(MATERIAL PROVIDED Opens)

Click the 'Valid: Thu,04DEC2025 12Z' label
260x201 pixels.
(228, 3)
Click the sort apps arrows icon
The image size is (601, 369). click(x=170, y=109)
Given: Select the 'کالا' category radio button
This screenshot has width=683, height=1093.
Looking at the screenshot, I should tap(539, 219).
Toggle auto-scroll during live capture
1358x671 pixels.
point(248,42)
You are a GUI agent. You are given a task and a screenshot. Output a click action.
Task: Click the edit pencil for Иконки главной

(MATERIAL PROVIDED Closes)

### [WORK INSTRUCTION]
Set down the records again in full. Match them exactly.

### [SOLVED PROBLEM]
Click the 'Valid: Thu,04DEC2025 12Z' label
260x201 pixels.
(228, 3)
Click the sort apps arrows icon
The image size is (601, 369). click(x=170, y=109)
Given: Select the 'کالا' category radio button
This screenshot has width=683, height=1093.
Looking at the screenshot, I should tap(539, 219).
Toggle auto-scroll during live capture
1358x671 pixels.
point(248,42)
You are a GUI agent. You are given a task and a screenshot. Output a click action.
Task: Click the edit pencil for Иконки главной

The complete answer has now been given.